== Segment start ==
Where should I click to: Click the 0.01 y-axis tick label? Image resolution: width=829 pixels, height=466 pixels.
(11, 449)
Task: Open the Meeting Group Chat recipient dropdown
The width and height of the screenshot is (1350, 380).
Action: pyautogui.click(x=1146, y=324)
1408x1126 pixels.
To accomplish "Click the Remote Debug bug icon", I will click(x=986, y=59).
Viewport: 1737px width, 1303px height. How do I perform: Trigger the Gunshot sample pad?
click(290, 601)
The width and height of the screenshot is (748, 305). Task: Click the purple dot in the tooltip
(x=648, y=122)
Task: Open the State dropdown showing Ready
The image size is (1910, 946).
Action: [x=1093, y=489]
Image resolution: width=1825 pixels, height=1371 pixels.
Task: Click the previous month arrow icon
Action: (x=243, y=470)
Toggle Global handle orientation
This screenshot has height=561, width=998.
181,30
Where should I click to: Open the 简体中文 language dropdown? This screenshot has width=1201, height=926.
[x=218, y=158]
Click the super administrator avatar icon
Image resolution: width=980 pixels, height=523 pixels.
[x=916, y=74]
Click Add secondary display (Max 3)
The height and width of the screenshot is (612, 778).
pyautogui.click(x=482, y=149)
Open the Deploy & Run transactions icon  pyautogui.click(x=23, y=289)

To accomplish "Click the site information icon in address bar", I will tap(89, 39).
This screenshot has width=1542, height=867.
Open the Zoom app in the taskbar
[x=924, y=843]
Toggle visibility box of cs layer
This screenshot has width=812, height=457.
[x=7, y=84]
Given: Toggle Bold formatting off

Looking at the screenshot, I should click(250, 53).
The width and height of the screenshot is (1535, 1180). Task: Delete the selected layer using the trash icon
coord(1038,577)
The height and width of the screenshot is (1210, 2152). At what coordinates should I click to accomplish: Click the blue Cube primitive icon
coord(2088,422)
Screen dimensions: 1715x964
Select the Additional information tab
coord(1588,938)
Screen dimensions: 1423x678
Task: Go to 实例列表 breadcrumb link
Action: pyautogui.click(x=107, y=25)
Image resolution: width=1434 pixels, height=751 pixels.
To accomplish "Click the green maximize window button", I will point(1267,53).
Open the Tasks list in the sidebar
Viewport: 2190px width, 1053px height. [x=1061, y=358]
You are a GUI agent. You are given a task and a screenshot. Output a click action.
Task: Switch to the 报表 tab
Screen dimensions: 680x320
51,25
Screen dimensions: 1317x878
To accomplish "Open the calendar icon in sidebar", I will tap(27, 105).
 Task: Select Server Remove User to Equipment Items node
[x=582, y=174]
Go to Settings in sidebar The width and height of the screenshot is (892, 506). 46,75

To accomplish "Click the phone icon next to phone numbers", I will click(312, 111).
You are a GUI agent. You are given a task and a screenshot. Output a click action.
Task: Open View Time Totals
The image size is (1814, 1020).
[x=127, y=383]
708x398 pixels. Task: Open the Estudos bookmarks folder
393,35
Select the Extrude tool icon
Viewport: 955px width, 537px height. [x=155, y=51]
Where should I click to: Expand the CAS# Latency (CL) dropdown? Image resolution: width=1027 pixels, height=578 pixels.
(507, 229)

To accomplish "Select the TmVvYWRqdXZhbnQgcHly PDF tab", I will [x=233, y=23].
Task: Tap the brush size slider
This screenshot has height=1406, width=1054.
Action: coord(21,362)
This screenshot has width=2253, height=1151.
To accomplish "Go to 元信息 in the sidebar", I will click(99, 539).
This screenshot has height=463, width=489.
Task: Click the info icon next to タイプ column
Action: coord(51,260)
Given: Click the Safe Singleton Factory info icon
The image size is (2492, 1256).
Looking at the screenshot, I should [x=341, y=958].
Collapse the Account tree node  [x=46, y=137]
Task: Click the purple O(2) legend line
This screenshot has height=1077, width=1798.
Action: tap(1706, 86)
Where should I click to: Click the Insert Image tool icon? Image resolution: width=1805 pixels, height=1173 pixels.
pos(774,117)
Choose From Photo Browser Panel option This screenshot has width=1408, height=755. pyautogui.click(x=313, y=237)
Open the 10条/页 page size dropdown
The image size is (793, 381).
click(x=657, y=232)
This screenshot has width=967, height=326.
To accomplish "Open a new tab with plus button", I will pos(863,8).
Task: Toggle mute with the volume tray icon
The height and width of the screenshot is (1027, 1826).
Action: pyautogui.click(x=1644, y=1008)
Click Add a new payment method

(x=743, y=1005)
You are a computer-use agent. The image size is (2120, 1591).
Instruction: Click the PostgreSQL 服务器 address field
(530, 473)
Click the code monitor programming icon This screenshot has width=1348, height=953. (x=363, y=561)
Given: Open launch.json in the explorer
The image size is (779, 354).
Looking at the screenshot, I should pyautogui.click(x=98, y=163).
== Segment end ==
YOUR TASK: Please give all of the entries again, exactly as written.

EXERCISE OUTPUT:
Where should I click to: Click the 0.01 y-axis tick label? Image resolution: width=829 pixels, height=466 pixels.
(11, 449)
Task: Open the Meeting Group Chat recipient dropdown
The width and height of the screenshot is (1350, 380).
Action: pyautogui.click(x=1146, y=324)
1408x1126 pixels.
To accomplish "Click the Remote Debug bug icon", I will click(x=986, y=59).
Viewport: 1737px width, 1303px height. How do I perform: Trigger the Gunshot sample pad?
click(290, 601)
The width and height of the screenshot is (748, 305). Task: Click the purple dot in the tooltip
(x=648, y=122)
Task: Open the State dropdown showing Ready
The image size is (1910, 946).
Action: [x=1093, y=489]
Image resolution: width=1825 pixels, height=1371 pixels.
Task: Click the previous month arrow icon
Action: (x=243, y=470)
Toggle Global handle orientation
This screenshot has height=561, width=998.
181,30
Where should I click to: Open the 简体中文 language dropdown? This screenshot has width=1201, height=926.
[x=218, y=158]
Click the super administrator avatar icon
Image resolution: width=980 pixels, height=523 pixels.
[x=916, y=74]
Click Add secondary display (Max 3)
The height and width of the screenshot is (612, 778).
pyautogui.click(x=482, y=149)
Open the Deploy & Run transactions icon  pyautogui.click(x=23, y=289)

To accomplish "Click the site information icon in address bar", I will tap(89, 39).
This screenshot has width=1542, height=867.
Open the Zoom app in the taskbar
[x=924, y=843]
Toggle visibility box of cs layer
This screenshot has width=812, height=457.
[x=7, y=84]
Given: Toggle Bold formatting off

Looking at the screenshot, I should click(250, 53).
The width and height of the screenshot is (1535, 1180). Task: Delete the selected layer using the trash icon
coord(1038,577)
The height and width of the screenshot is (1210, 2152). At what coordinates should I click to accomplish: Click the blue Cube primitive icon
coord(2088,422)
Screen dimensions: 1715x964
Select the Additional information tab
coord(1588,938)
Screen dimensions: 1423x678
Task: Go to 实例列表 breadcrumb link
Action: pyautogui.click(x=107, y=25)
Image resolution: width=1434 pixels, height=751 pixels.
To accomplish "Click the green maximize window button", I will point(1267,53).
Open the Tasks list in the sidebar
Viewport: 2190px width, 1053px height. [x=1061, y=358]
You are a GUI agent. You are given a task and a screenshot. Output a click action.
Task: Switch to the 报表 tab
Screen dimensions: 680x320
51,25
Screen dimensions: 1317x878
To accomplish "Open the calendar icon in sidebar", I will tap(27, 105).
 Task: Select Server Remove User to Equipment Items node
[x=582, y=174]
Go to Settings in sidebar The width and height of the screenshot is (892, 506). 46,75

To accomplish "Click the phone icon next to phone numbers", I will click(312, 111).
You are a GUI agent. You are given a task and a screenshot. Output a click action.
Task: Open View Time Totals
The image size is (1814, 1020).
[x=127, y=383]
708x398 pixels. Task: Open the Estudos bookmarks folder
393,35
Select the Extrude tool icon
Viewport: 955px width, 537px height. [x=155, y=51]
Where should I click to: Expand the CAS# Latency (CL) dropdown? Image resolution: width=1027 pixels, height=578 pixels.
(507, 229)

To accomplish "Select the TmVvYWRqdXZhbnQgcHly PDF tab", I will [x=233, y=23].
Task: Tap the brush size slider
This screenshot has height=1406, width=1054.
Action: coord(21,362)
This screenshot has width=2253, height=1151.
To accomplish "Go to 元信息 in the sidebar", I will click(99, 539).
This screenshot has height=463, width=489.
Task: Click the info icon next to タイプ column
Action: coord(51,260)
Given: Click the Safe Singleton Factory info icon
The image size is (2492, 1256).
Looking at the screenshot, I should [x=341, y=958].
Collapse the Account tree node  [x=46, y=137]
Task: Click the purple O(2) legend line
This screenshot has height=1077, width=1798.
Action: tap(1706, 86)
Where should I click to: Click the Insert Image tool icon? Image resolution: width=1805 pixels, height=1173 pixels.
pos(774,117)
Choose From Photo Browser Panel option This screenshot has width=1408, height=755. pyautogui.click(x=313, y=237)
Open the 10条/页 page size dropdown
The image size is (793, 381).
click(x=657, y=232)
This screenshot has width=967, height=326.
To accomplish "Open a new tab with plus button", I will pos(863,8).
Task: Toggle mute with the volume tray icon
The height and width of the screenshot is (1027, 1826).
Action: pyautogui.click(x=1644, y=1008)
Click Add a new payment method

(x=743, y=1005)
You are a computer-use agent. The image size is (2120, 1591).
Instruction: Click the PostgreSQL 服务器 address field
(530, 473)
Click the code monitor programming icon This screenshot has width=1348, height=953. (x=363, y=561)
Given: Open launch.json in the explorer
The image size is (779, 354).
Looking at the screenshot, I should pyautogui.click(x=98, y=163).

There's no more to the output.